OBJECTIVES ->
1. Return the part of the Vares project text from "Adriatic Metals Managing" to "Vares into production.", copied word for word.
2. Summarize the Vares project text in two sentences.

TEXT ->
::::::::::

In what is shaping up to be a busy 2022, Adriatic says exploration will continue in tandem with construction at the project with 22,000 metres of drilling due to be undertaken by newly appointed drilling contractor Drillex.
Drillex is set to mobilise three rigs targeting extensions of mineralisation at Rupice along with testing of high priority targets across the Vares concession, including the historically mined Droskovac target upon receiving governmental approval.
The Droskovac underground mine ceased production in the late 1980s and contains roughly 900,000 tonnes of polymetallic mineralisation in a back of the envelope, non-JORC compliant resource estimation. Up to 4,000m of drilling is expected to plumb the depths of known mineralisation and test its strike extents.
Adriatic Metals Managing Director and CEO, Paul Cronin said: “The Company is edging closer to becoming Europe’s next operating mine. Project development is accelerating, having recently commenced construction activities. We are also busy bulking out the owner’s team with excellent new hires, further improving designs and rationalising costs where possible to lower capital costs and improve operational flexibility.”
“Despite turbulent metal markets, we are in final negotiations with off-takers for the sale of our silver-lead and zinc concentrates and are confident of reaching agreement in the coming weeks.”
Adriatic recently released a cracking set of numbers from a definitive feasibility study, or “DFS” evaluating the potential of bringing Vares into production.
The study projected an average EBITDA of US$281.1 million per year in the first five years of concentrate production.
A sensational net present value after tax of US$1.06 billion was estimated in the study, with an extraordinary internal rate of return of 134 per cent after tax.
The DFS envisaged capital costs of US$168 million to bring the project to life, with a pay-back period of only 0.7 years.

::::::::::

SUPPLIED DATA ->

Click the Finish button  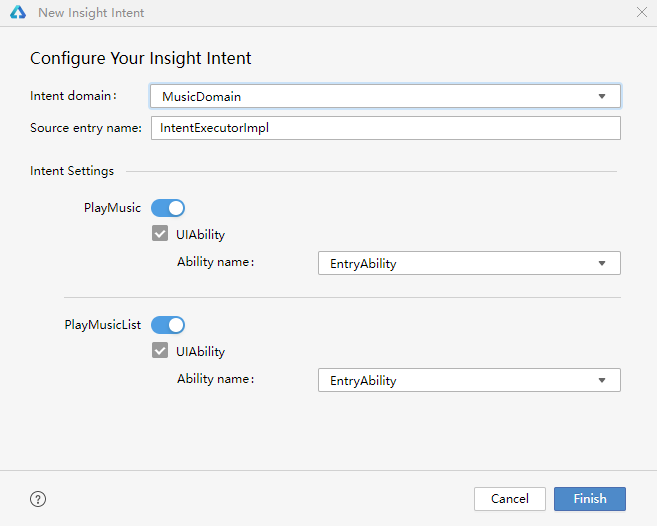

::::::::::

WORKED SOLUTIONS ->
1.
Adriatic Metals Managing Director and CEO, Paul Cronin said: “The Company is edging closer to becoming Europe’s next operating mine. Project development is accelerating, having recently commenced construction activities. We are also busy bulking out the owner’s team with excellent new hires, further improving designs and rationalising costs where possible to lower capital costs and improve operational flexibility.”
“Despite turbulent metal markets, we are in final negotiations with off-takers for the sale of our silver-lead and zinc concentrates and are confident of reaching agreement in the coming weeks.”
Adriatic recently released a cracking set of numbers from a definitive feasibility study, or “DFS” evaluating the potential of bringing Vares into production.

2. Adriatic Metals plans 22,000 meters of drilling by contractor Drillex alongside construction at its Vares project, including up to 4,000m at the historically mined Droskovac target once governmental approval is received. A definitive feasibility study estimated an after-tax net present value of US$1.06 billion and an after-tax internal rate of return of 134 percent, on capital costs of US$168 million with a pay-back period of 0.7 years.